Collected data
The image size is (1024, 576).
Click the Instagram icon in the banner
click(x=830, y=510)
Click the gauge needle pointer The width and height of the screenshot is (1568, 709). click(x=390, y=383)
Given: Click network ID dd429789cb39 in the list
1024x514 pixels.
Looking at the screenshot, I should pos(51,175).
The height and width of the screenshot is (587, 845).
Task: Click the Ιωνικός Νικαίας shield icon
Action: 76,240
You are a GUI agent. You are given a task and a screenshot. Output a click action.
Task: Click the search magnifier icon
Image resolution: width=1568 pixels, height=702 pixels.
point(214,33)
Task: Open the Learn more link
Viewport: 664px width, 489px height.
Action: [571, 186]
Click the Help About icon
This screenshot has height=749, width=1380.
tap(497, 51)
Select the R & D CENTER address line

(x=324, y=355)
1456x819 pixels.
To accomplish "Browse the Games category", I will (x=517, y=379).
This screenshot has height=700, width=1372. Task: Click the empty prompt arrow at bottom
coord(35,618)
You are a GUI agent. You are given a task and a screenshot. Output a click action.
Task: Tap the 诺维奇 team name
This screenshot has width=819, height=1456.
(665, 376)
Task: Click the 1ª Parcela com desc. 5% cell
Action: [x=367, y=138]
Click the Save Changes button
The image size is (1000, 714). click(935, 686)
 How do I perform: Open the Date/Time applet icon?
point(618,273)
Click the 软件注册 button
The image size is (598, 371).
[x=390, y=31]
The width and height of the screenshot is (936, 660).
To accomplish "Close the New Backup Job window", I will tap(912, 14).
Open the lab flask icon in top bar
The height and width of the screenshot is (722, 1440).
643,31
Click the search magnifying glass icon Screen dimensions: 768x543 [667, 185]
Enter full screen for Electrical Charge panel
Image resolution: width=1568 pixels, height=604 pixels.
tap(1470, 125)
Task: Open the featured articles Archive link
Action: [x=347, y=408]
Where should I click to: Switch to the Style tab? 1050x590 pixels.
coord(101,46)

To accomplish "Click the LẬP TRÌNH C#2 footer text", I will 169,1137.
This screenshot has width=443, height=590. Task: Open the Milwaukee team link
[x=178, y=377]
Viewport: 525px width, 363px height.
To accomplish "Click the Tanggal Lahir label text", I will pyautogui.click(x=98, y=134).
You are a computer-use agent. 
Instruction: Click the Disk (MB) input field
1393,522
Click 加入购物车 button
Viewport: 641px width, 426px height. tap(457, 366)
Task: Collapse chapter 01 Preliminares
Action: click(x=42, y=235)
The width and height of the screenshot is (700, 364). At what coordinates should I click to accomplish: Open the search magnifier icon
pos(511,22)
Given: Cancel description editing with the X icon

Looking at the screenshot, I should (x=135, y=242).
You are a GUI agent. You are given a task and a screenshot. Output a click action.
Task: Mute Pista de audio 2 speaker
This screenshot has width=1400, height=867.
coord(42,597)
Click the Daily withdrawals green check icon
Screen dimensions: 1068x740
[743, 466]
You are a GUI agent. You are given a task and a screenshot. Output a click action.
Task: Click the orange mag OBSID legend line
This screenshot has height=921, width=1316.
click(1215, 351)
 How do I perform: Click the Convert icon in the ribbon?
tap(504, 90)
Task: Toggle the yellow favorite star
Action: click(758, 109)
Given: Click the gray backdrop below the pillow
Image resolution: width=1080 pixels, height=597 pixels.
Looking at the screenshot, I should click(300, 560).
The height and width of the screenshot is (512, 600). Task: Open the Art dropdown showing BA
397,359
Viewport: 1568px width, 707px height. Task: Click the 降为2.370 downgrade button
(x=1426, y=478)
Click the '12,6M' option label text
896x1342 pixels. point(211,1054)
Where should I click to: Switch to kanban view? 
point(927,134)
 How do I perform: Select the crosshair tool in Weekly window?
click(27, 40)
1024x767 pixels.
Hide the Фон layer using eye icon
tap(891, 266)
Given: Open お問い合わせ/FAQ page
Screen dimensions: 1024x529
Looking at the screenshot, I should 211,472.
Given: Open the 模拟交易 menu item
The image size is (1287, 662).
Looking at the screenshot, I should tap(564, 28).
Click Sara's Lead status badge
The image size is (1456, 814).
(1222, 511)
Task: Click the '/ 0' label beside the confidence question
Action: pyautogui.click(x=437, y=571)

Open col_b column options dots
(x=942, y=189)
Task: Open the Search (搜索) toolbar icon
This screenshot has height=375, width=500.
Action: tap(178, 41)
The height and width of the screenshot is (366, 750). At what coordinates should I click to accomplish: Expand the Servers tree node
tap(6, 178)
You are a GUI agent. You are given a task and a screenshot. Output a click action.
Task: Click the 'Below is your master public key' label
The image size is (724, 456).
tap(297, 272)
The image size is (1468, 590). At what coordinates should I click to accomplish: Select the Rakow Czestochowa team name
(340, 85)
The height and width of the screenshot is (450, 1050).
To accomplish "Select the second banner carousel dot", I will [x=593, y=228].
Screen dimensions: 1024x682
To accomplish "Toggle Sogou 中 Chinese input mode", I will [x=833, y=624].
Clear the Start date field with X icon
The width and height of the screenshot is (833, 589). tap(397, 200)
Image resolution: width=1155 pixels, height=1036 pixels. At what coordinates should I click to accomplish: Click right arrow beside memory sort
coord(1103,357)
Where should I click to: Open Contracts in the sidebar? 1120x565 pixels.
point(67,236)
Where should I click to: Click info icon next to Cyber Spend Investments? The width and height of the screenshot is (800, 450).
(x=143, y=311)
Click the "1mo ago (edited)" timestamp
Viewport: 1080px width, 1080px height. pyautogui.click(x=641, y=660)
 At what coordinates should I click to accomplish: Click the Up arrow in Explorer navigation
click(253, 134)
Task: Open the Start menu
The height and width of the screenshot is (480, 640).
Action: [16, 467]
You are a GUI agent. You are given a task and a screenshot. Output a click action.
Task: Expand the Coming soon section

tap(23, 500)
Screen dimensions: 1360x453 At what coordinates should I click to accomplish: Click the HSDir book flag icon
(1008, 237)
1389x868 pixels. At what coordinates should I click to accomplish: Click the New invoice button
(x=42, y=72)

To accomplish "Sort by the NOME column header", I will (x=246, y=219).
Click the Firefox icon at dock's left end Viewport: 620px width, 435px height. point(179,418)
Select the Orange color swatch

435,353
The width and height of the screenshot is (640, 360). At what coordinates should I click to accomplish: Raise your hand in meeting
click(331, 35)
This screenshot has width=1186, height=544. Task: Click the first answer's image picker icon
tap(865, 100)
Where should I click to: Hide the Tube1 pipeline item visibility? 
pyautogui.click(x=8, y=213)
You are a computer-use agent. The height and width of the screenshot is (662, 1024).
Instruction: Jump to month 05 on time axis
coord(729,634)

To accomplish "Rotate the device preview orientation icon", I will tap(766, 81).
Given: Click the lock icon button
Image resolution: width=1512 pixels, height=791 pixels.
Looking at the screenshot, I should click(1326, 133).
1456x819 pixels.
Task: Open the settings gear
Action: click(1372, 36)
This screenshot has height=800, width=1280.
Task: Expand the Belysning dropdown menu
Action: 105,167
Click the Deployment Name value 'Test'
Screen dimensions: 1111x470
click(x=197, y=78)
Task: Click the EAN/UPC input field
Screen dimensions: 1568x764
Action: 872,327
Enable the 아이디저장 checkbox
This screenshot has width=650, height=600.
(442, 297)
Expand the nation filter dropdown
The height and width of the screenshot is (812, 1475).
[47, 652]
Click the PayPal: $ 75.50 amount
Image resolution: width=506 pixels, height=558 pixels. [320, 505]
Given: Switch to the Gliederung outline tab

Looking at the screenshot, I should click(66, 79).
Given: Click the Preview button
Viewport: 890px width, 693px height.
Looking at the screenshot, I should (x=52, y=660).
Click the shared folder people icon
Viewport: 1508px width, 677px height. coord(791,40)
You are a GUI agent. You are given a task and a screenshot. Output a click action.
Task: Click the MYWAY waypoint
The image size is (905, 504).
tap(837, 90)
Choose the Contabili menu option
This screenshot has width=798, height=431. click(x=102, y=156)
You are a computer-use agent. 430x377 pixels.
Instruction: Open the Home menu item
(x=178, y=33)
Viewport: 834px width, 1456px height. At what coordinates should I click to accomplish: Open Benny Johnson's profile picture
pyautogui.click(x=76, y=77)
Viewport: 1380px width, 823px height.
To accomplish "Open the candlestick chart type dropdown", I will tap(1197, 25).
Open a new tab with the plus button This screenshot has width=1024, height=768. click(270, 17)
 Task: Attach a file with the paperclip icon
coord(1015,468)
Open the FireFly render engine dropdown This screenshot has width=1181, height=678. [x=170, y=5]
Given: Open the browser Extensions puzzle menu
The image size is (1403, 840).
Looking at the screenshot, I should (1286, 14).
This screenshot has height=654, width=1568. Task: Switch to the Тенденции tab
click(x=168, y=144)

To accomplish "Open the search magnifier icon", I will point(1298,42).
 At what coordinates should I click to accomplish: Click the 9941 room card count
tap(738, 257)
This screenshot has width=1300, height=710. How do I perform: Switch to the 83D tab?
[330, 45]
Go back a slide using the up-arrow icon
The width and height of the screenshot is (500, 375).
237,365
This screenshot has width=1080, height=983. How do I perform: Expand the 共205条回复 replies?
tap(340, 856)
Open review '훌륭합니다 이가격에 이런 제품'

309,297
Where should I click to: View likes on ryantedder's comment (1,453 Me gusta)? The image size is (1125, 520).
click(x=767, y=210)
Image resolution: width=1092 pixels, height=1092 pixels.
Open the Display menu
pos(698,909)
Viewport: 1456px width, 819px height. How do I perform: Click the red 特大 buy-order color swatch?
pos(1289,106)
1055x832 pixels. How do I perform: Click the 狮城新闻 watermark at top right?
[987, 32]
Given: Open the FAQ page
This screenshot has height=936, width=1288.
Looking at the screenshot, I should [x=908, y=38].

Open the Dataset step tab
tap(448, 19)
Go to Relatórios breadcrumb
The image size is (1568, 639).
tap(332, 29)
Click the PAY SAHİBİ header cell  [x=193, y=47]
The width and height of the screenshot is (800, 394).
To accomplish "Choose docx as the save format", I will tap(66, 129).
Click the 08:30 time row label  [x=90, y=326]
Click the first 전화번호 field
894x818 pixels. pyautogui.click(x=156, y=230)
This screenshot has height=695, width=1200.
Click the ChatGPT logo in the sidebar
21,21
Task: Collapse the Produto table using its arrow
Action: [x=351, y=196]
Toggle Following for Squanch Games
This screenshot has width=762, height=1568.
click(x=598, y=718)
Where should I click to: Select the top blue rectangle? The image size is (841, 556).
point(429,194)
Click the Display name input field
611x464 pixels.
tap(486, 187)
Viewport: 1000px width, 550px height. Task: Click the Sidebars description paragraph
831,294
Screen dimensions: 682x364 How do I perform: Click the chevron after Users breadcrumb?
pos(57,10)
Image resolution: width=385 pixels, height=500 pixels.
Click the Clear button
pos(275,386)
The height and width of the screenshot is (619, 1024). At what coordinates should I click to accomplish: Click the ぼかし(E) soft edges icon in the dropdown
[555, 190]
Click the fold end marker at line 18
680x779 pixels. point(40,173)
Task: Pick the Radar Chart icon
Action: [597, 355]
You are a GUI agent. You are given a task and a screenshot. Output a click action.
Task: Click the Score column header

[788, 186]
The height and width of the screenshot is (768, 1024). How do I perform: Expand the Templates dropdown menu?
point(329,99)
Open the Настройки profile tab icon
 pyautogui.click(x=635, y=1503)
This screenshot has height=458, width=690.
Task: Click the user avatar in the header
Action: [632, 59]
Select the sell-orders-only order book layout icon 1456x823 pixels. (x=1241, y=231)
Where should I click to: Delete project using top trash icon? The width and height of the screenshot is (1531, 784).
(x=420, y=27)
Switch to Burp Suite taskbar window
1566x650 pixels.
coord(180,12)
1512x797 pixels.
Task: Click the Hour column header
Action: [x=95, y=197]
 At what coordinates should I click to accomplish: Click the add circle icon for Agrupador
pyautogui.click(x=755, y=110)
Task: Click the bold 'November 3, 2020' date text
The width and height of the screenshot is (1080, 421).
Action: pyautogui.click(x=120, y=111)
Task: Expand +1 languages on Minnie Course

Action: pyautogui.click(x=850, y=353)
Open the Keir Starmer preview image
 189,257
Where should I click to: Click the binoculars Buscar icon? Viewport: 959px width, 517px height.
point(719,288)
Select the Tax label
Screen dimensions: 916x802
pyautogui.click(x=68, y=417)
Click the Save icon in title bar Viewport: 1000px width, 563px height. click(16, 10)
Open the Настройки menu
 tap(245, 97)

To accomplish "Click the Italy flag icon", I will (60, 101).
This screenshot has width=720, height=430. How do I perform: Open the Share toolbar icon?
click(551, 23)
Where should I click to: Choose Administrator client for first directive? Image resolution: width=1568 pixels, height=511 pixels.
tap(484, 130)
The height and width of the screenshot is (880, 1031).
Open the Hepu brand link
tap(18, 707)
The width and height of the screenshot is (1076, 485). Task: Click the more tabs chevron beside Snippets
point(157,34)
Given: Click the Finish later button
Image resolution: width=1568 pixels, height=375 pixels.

WORK ITEM: Reproduce precisely, and with no line left out, each line from the top of the entries through the line that carries "Given: Click network".

RESPONSE BOX:
The image size is (1024, 576).
Click the Instagram icon in the banner
click(x=830, y=510)
Click the gauge needle pointer The width and height of the screenshot is (1568, 709). click(x=390, y=383)
Given: Click network ID dd429789cb39 in the list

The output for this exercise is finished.